Keywords: femtosecond laser pulses, nonlinear absorption, laser treatment, nanomaterials, luminescent carbon dots, photobleaching, photostability
Funding: This study was funded by Russian Scientific Foundation grant No. 21-72-20169. The measurements were performed in the FRCCP shared research facilities No. 506694 and large-scale research facilities No. 1440743.

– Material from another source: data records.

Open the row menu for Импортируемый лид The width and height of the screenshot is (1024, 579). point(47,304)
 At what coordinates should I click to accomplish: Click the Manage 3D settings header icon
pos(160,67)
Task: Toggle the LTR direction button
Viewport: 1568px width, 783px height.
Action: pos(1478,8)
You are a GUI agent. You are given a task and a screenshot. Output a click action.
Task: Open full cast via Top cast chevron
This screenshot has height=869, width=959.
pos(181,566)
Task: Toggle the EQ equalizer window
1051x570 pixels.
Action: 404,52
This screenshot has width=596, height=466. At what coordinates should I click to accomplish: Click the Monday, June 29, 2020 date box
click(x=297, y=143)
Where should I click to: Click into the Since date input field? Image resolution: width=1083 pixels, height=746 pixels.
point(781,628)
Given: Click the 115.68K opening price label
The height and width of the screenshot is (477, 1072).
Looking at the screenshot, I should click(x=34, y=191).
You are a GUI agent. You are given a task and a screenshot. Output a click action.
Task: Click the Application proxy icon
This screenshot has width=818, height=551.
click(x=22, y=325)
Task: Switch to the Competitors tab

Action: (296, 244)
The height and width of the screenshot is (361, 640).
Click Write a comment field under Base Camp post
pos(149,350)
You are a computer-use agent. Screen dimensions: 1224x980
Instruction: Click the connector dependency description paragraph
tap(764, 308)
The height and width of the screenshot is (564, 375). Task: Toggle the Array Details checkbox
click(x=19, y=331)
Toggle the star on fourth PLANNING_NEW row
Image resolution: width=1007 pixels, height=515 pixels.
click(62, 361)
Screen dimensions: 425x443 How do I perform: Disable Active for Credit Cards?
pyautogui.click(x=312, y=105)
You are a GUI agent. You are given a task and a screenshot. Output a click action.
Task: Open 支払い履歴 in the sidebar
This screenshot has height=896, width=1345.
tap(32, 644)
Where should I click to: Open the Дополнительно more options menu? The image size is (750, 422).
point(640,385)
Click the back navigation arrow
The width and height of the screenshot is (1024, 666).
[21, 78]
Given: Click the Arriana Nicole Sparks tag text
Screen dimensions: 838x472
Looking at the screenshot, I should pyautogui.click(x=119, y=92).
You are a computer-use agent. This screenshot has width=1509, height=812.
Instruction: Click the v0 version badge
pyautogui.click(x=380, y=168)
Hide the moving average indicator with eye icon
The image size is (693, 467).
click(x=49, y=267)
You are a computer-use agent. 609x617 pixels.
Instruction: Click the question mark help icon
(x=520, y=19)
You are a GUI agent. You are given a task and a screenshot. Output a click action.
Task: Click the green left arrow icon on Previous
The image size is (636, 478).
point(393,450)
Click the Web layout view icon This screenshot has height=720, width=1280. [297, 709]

Citation: Astafiev A. A., Shakhov A. M., Syrchina M. S., Shepel D. V., Nadtochenko V. A., Comparison of femtosecond laser, hydrothermal and microwave synthesis of fluorescent products from L-lysine. St. Petersburg State Polytechnical University Journal. Physics and Mathematics, 15 (3.3) (2022) 171-176. DOI: https://doi.org/10.18721/JPM.153.333
This is an open access article under the CC BY-NC 4.0 license (https://creativecommons. org/licenses/by-nc/4.0/)
Материалы конференции УДК 544.536
DOI: https://doi.org/10.18721/JPM.153.333
Сравнение лазерного фемтосекундного, гидротермального и микроволнового синтеза флуоресцентных продуктов из L-лизина
А. А. Астафьев 1е, А. М. Шахов 1, М. С. Сырчина 1, Д. В. Шепель 1, В. А. Надточенко 1
1 Федеральный исследовательский центр химической физики им. Н. Н. Семенова Российской Академии Наук, Москва, Россия н astafiev.artyom@gmail.com
Аннотация. В настоящей работе проведен сравнительный анализ механизмов получения люминисцентных углеродных точек, а также основных физико-химических характеристик продуктов, полученных в результате трех различных методов синтеза — лазерного фемтосекундного, микроволнового и гидротермального.
Ключевые слова: фемтосекундные лазерные импульсы, нелинейное поглощение света, лазерная модификация материалов, наноматериалы, люминесцентные углеродные точки, фотовыцветание, фотостабильность
Финансирование: Работа выполнена при финансовой поддержке РНФ, грант № 2172-20169. Измерения были выполнены в центре коллективного пользования № 506694 и на уникальной научной установке № 1440743.
© Astafiev A. A., Shakhov A. M., Syrchina M. S., Shepel D. V., Nadtochenko V. A., 2022. Published by Peter the Great St. Petersburg Polytechnic University.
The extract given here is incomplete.